@ Summerhall, Edinburgh, on Sun 13 Mar 2016

Ulrich Schnauss is a niche musician. He is known for his remixes of Sia, Pet Shop Boys and Coldplay. His ethereal electro is the cold soundtrack listened to by the lycra-clad cyclists four abreast in front of you on a long road with no overtaking space.

Tonight, he and his fellow musician play through a disconnected set without the warmth of a human voice, that soars in places, begs for abandoned dancing in others, but mostly captures the audience in a chest-thumping trance with big, gutsy industrial noise. Schnauss lately looks like he could be John Grant’s younger brother and it would indeed make for an interesting collaboration.

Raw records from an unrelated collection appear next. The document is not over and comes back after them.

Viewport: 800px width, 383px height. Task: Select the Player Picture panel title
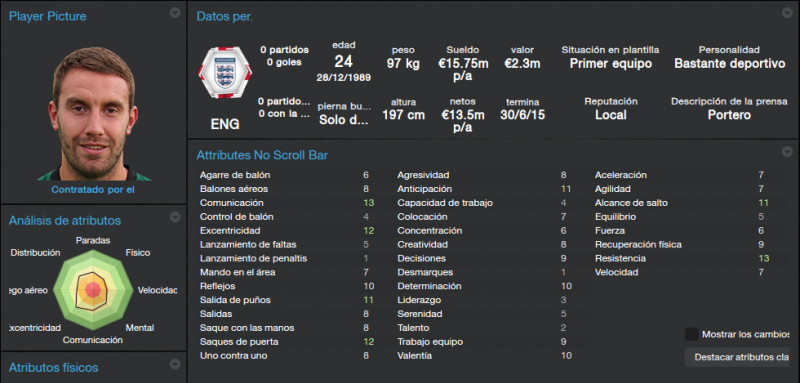pyautogui.click(x=47, y=16)
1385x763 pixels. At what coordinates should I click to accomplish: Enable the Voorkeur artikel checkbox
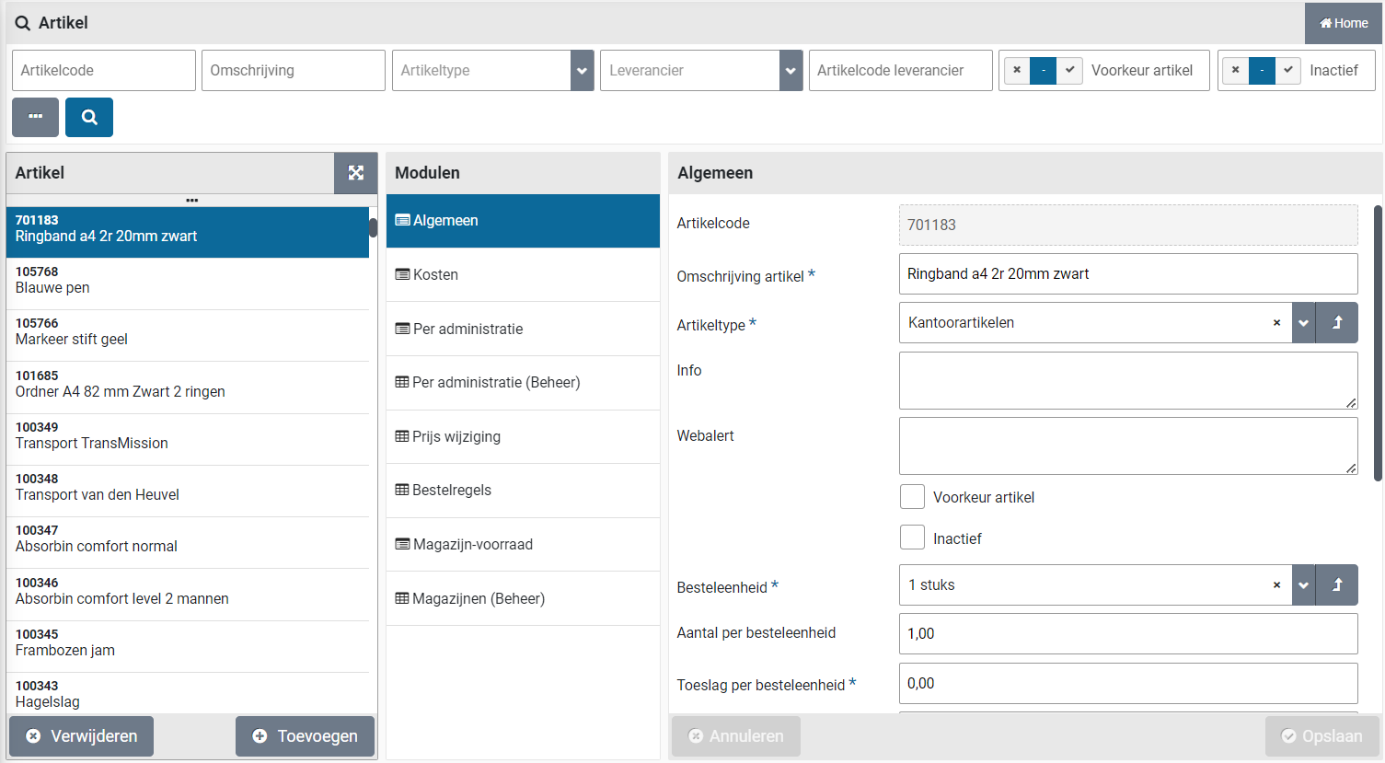(912, 497)
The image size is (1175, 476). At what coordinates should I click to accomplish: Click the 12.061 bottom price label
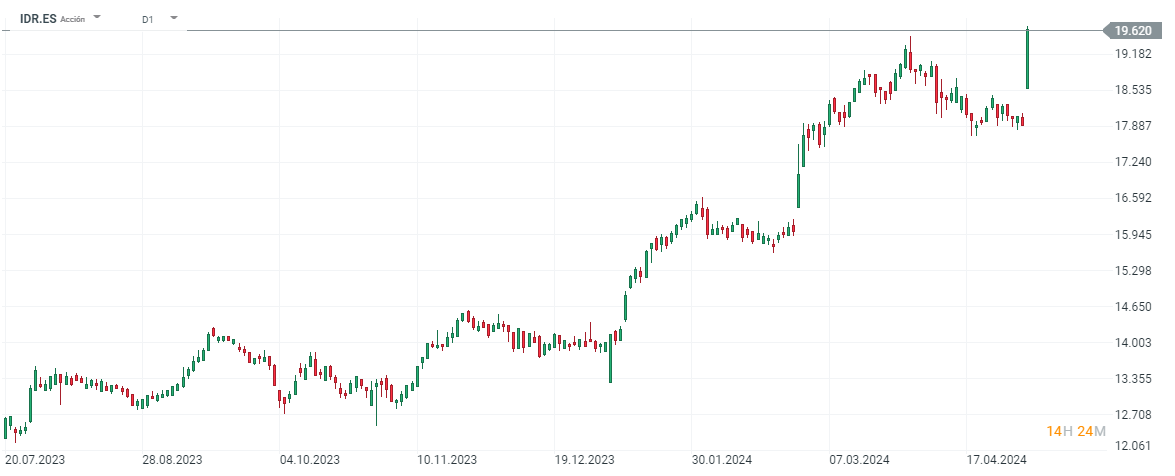(1132, 446)
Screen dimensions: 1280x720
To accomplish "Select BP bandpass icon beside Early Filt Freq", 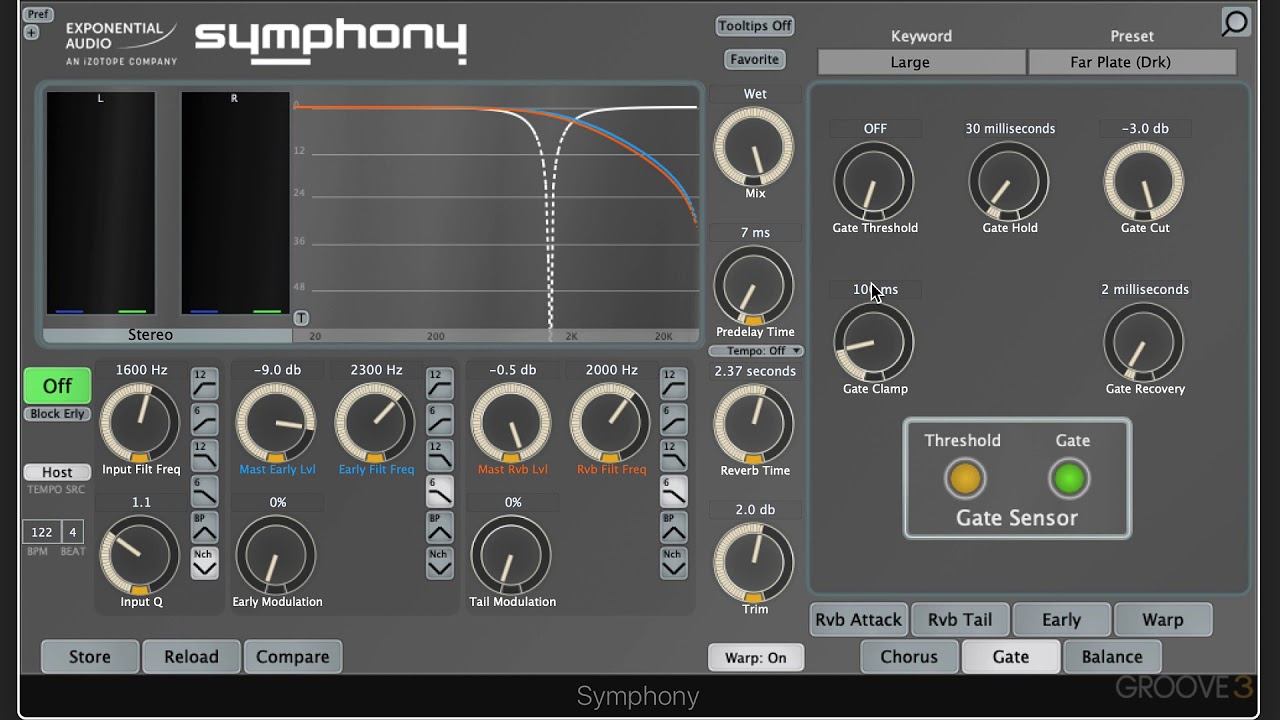I will pyautogui.click(x=439, y=526).
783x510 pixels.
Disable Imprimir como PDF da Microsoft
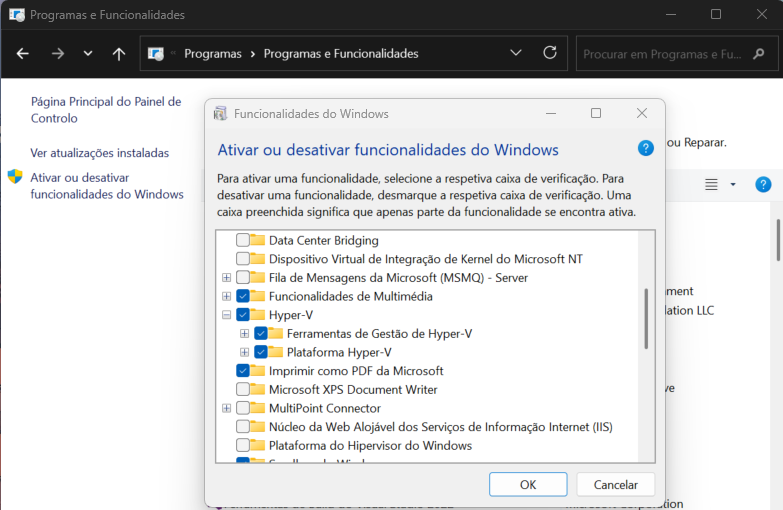(243, 371)
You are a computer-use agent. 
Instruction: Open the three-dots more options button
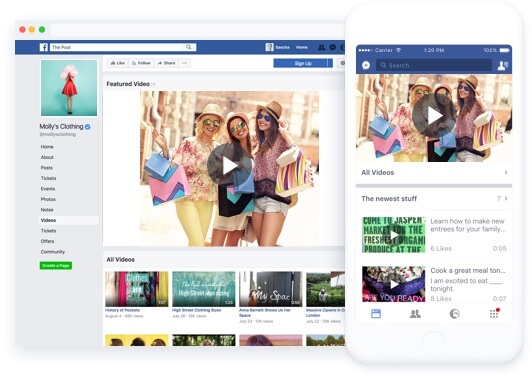185,63
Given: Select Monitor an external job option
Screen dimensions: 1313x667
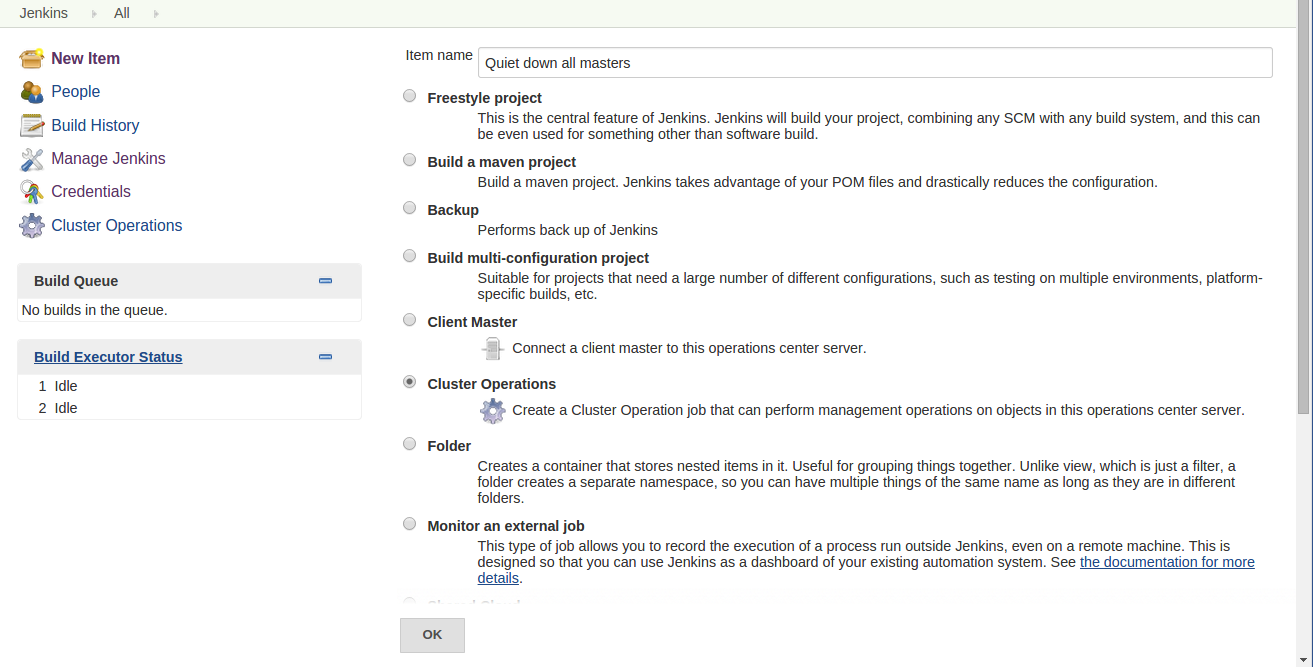Looking at the screenshot, I should (x=409, y=524).
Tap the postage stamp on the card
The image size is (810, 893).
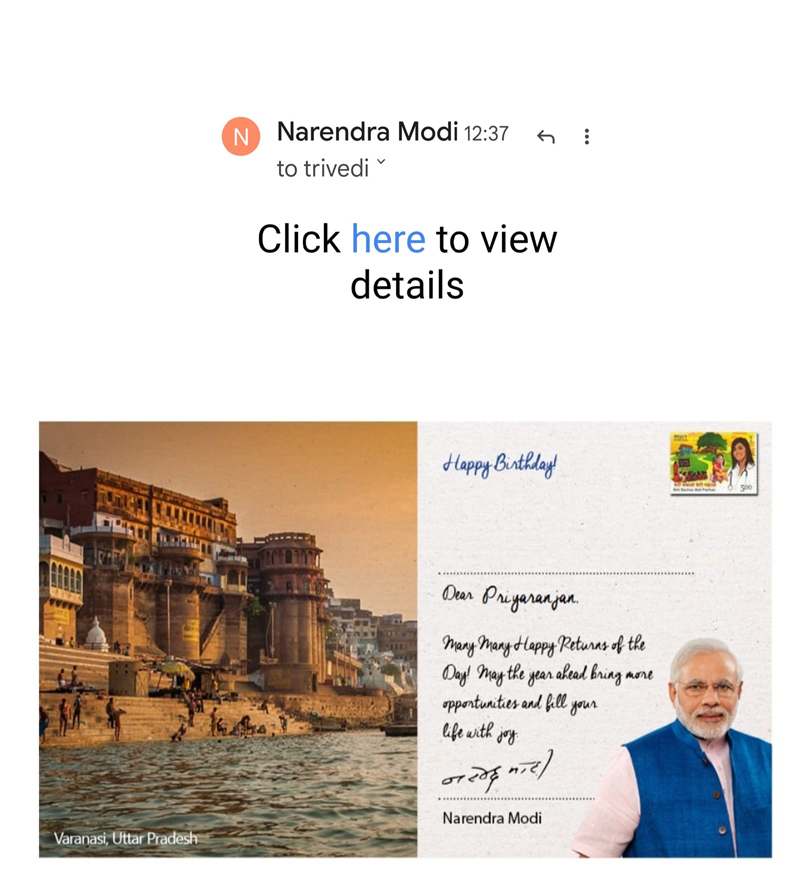[x=714, y=463]
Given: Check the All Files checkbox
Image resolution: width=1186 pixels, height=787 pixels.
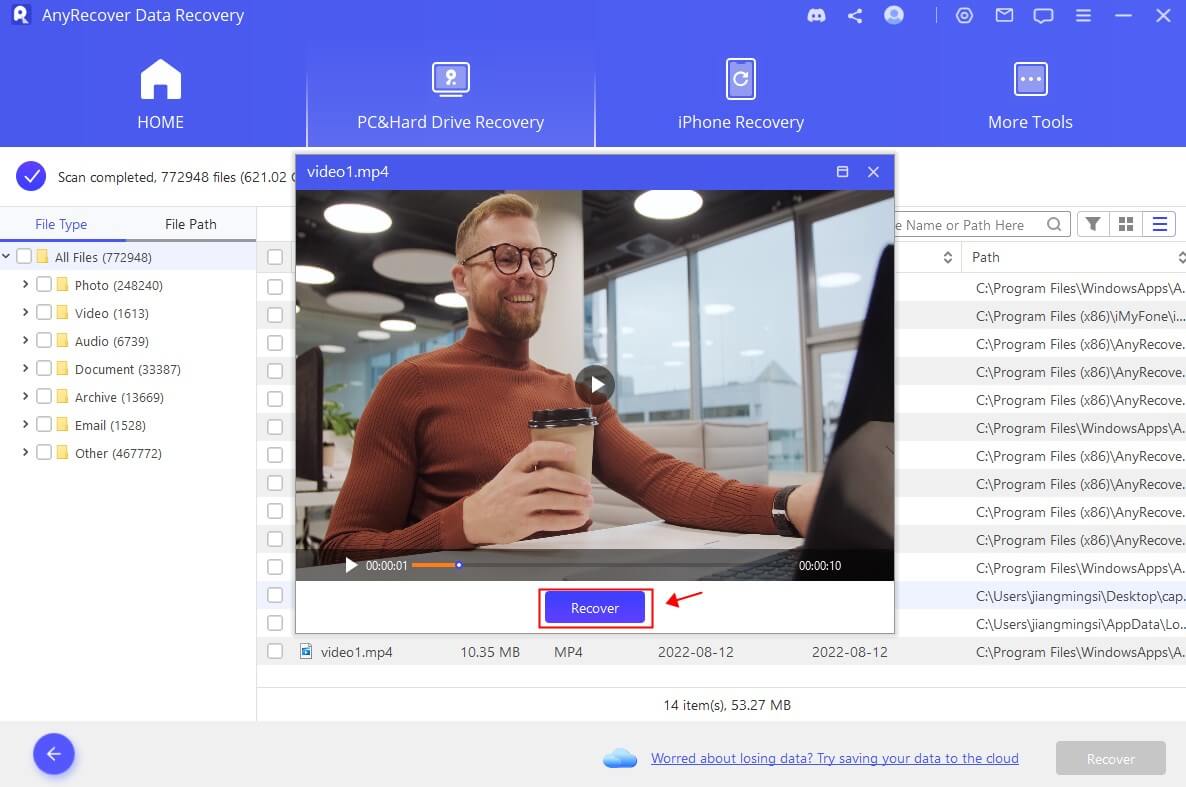Looking at the screenshot, I should (23, 256).
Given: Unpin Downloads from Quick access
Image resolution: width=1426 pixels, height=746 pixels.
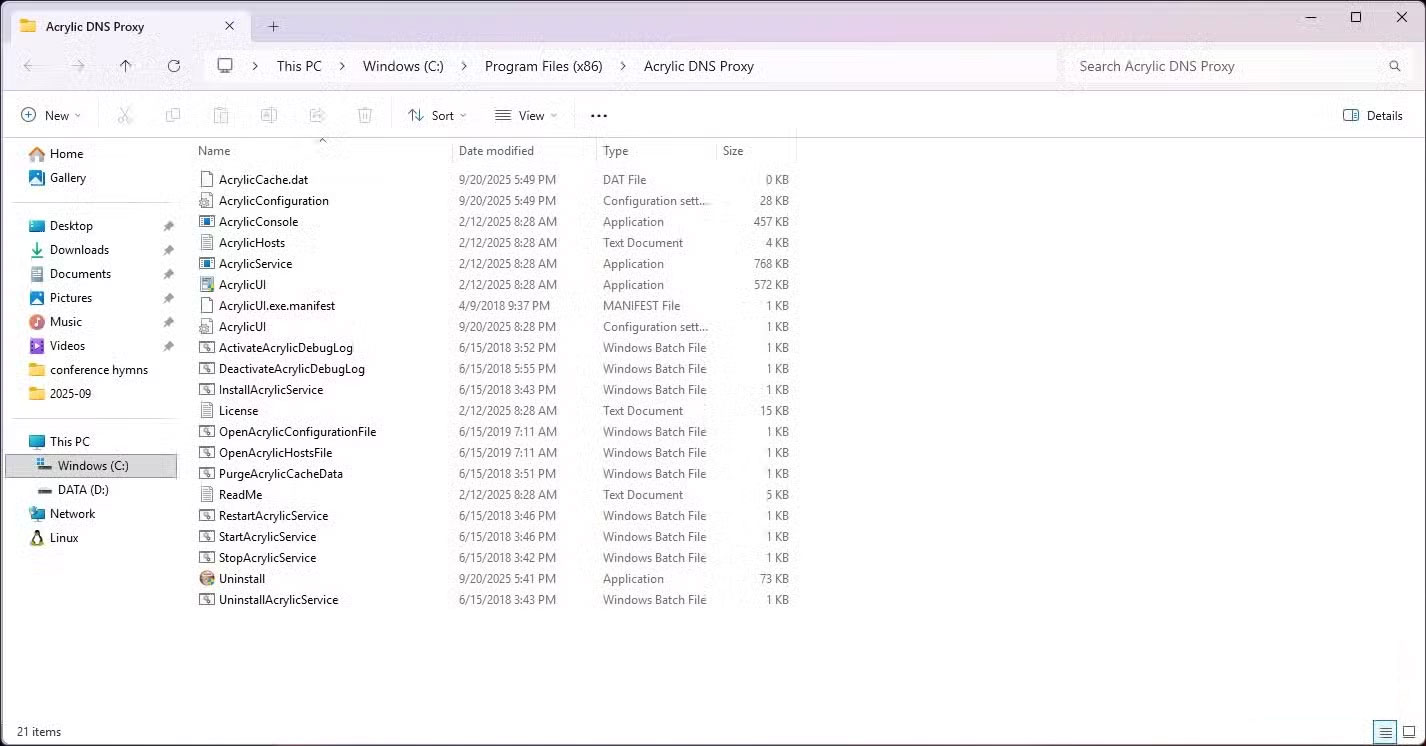Looking at the screenshot, I should tap(169, 249).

He makes no reference to the audience until the very end, but it is almost like the audience is intruding on his playing; some record the non-performance when the nodding gets too much.

As a small backdrop, Schnauss has projections of geological shapes, of wide open vistas and of railway journeys through cities. This feels dated and obvious; perhaps a bigger, more immersive screen and some truly arty film collaboration such as the work of Jacques Perconte, Narda Azaria Dalgleish or Richard Ashrowan might help the set feel more like a narrative.

Support act Ben Chatwin’s sonic levels were unbearable from the outset. A rehash of 1980s synth pioneers, this bedroom mixer sounded more like Ross from Friends at his pretentious worst. At best, this might be music for the deep web, a little scary and somewhere it is best not to be if you value your hearing and sanity. If the set became more like his The Sleeper Awakes, I could not say as I was driven out by the unbearable din.

The Nothing Ever Happens Here strand at Summerhall has showcased some diverse styles of musicianship and this was probably the least popular, though seemingly appreciated by the small audience.